By Dicle Esiyok
The arrest of tens of thousands of people during two years of emergency rule following a 2016 failed coup in Turkey has devastated countless families, leading to more divorces, increased violence against women, and social stigmatisation, an opposition member of parliament said in an extensive report.
Ömer Faruk Gergeroğlu, a veteran human rights activist and deputy for the pro-Kurdish opposition Peoples’ Democratic Party (HDP), said that some 38 percent of the roughly 130,000 people summarily sacked from public sector jobs under emergency rule had reported that their marriages and families had been severely affected.
While government critics of all shades were caught up in the clampdown, its focus was on members of the secretive Islamist Gülen movement blamed for the plot. Some 250 people were killed when officers loyal to the coup took tanks onto the streets and aircraft bombed buildings and strafed civilians.

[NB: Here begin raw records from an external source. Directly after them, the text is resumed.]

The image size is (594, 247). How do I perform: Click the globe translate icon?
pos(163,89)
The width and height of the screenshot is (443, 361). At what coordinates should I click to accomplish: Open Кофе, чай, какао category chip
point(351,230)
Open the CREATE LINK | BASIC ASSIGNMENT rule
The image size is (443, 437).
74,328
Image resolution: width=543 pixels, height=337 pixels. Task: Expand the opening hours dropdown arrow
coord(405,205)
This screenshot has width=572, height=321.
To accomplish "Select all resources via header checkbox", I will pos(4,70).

Meryem’s brother and his wife were among those caught up in the wave of arrests that followed the failed putsch. Meryem said the couple’s children refused to go to school after their parents were jailed. The couple meanwhile turned against each other while each was in prison and they later divorced.

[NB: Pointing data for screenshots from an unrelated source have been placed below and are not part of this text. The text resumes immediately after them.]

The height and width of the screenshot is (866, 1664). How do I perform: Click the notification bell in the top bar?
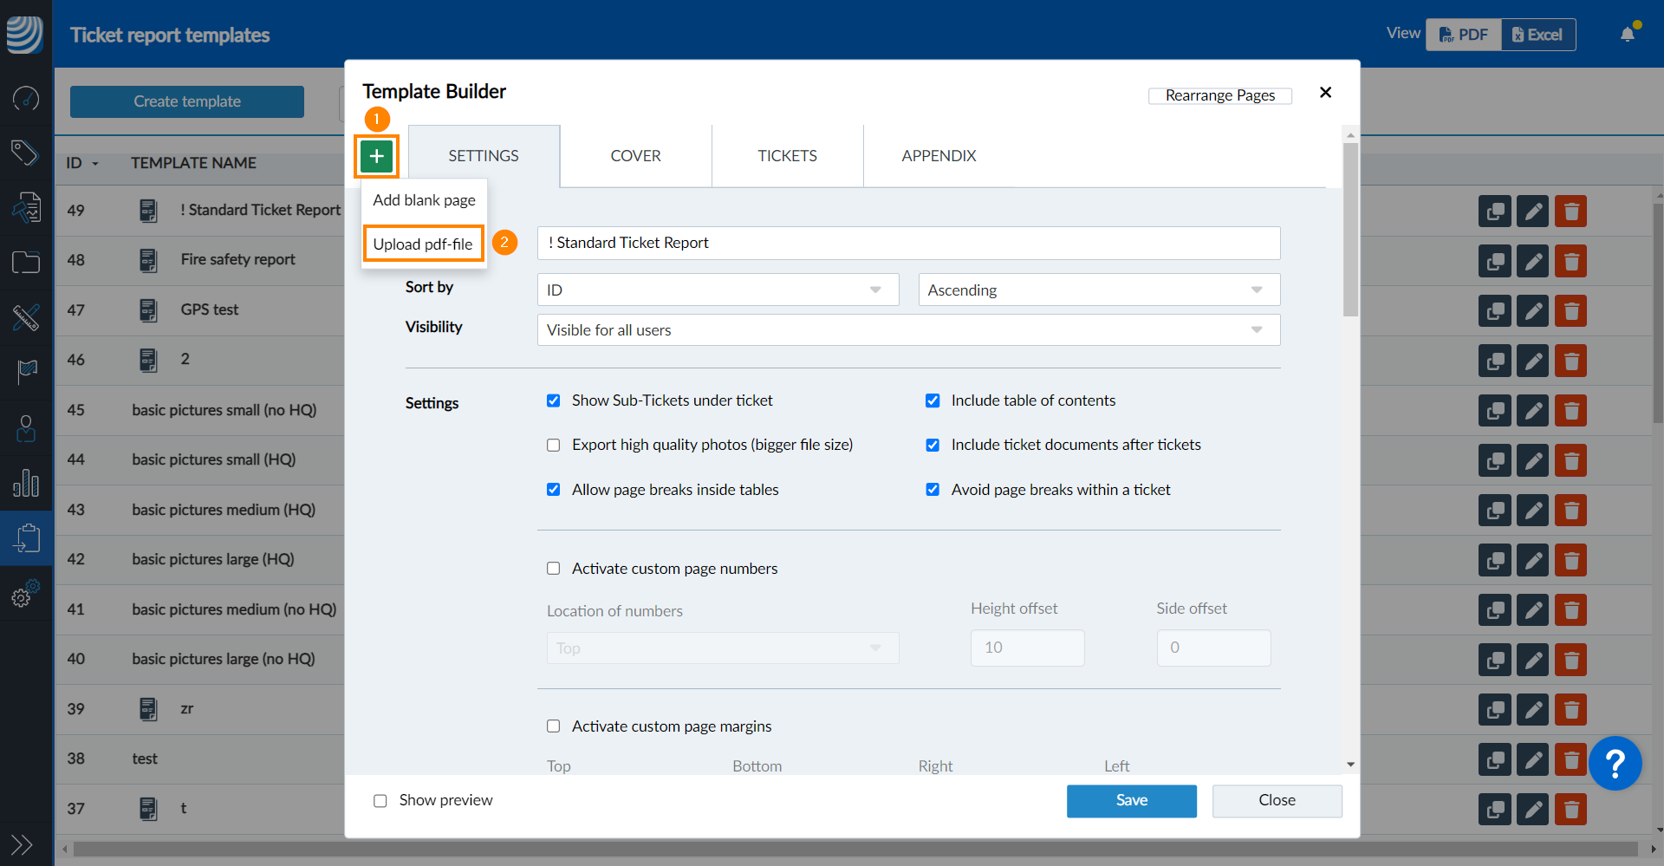pyautogui.click(x=1628, y=32)
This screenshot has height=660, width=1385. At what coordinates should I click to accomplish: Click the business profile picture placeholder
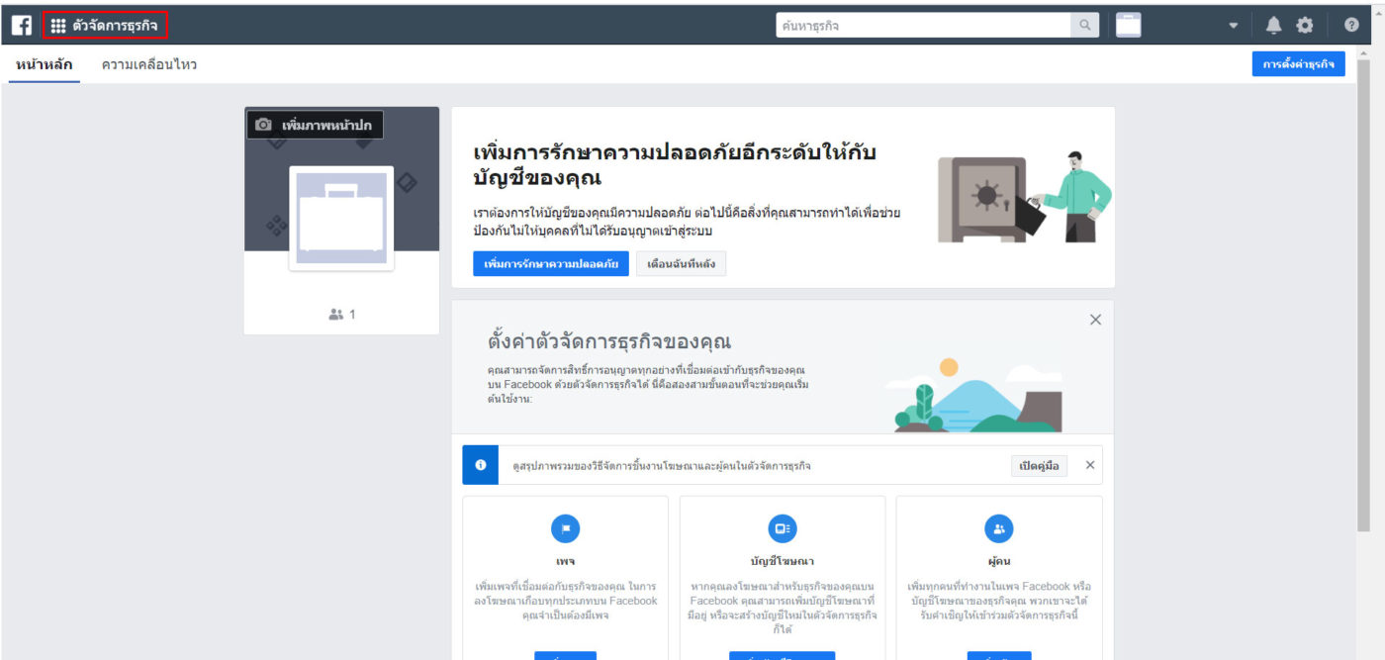coord(341,218)
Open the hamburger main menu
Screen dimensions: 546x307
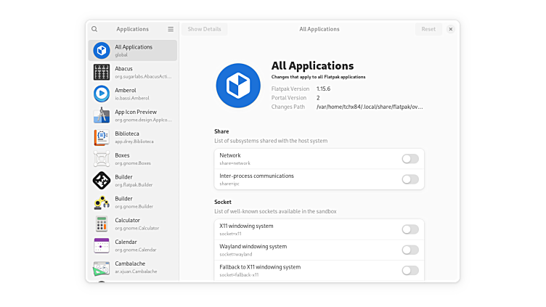171,29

Meryem blamed conditions in Turkey’s overcrowded prisons. “People’s psychology is already bad, but they start nurturing grudges. Their prisons were changed a couple of times. Now both of them are trying to get used to their fourth prisons. Their trials have been delayed. As they felt like they were unable to do anything, they got frustrated with each other,” she said.
The Turkish Statistical Institute said on two weeks ago that divorces in Turkey had increased by 10.9 percent from 2017 to 2018. The number of couples who got divorced in 2018 was 142,448, up from 126,164 in 2016. Though changing cultural norms and economic difficulties play an important role in higher divorce rates, political problems also influence families.
According to Gergerlioğlu’s report, 48 percent of those who got divorced after the failed coup said their families had collapsed after at least one of the partners had lost their jobs via decrees issued under emergency rule.
Şehriban was pregnant when she was sacked under emergency rule. During that period, she was diagnosed with diabetes and hypertension, then had toxaemia and lost her baby. “I was almost isolated from the society, I was treated as if I had a plague,” she said. Her husband left her and his family told everyone that contacting her might put them in danger.
The Platform for Rights and Justice, established in 2016 by a group of human rights defenders, last year estimated the number of people sacked or arrested under emergency rule and their close family members was in excess of 1.2 million people. Emergency rule was lifted in July last year, but for those left without jobs and struggling to make a living, the nightmare is far from over.
“We got divorced one month after I was sacked. I suddenly found myself both without a job and without a spouse. I had to face so much hardship as a woman with two sons, alone, unemployed, who has to pay the rent and who has no savings,” said Zeynep, a former teacher.
Zeynep said some of her relatives stopped calling her, as they were afraid her phone was tapped. Her son had problems at his high school as he was called the child of a terrorist.
“I became someone who hides her past, though I was a teacher loved by her students. I became filled with frustration and grievance, as I cannot talk about my past in the social circles I join. I cannot recognise myself anymore,” she said.
Being dismissed from a public sector job by decree makes it very hard to find another job. No reasons for dismissal are given and even private sector companies are wary employing such people.
“I worked as a street vendor. I tried to sell books in schools, but the Ministry of Education did not allow me. I started working in construction, but had to stop after a week as I was almost killed,” Cemile said. In the meantime, she also got divorced. Cemile said she was not allowed to see her child, who is now four-years-old.
Economic and psychological difficulties have also led to an increase in domestic violence.
Aysel said she had never been beaten by her husband before she was sacked from her job. But, she said, the domestic violence started soon afterwards, and feeling discredited by society and helpless and hopeless about the future, she said she could not find the strength to get divorced.
“I cannot make decisions independently. I have a daughter, I am very worried about the future of both myself and my daughter,” she said. After being dismissed from her job, Aysel said she did leave the house for almost two years. “I feel a rage against life, I feel sad and crushed.”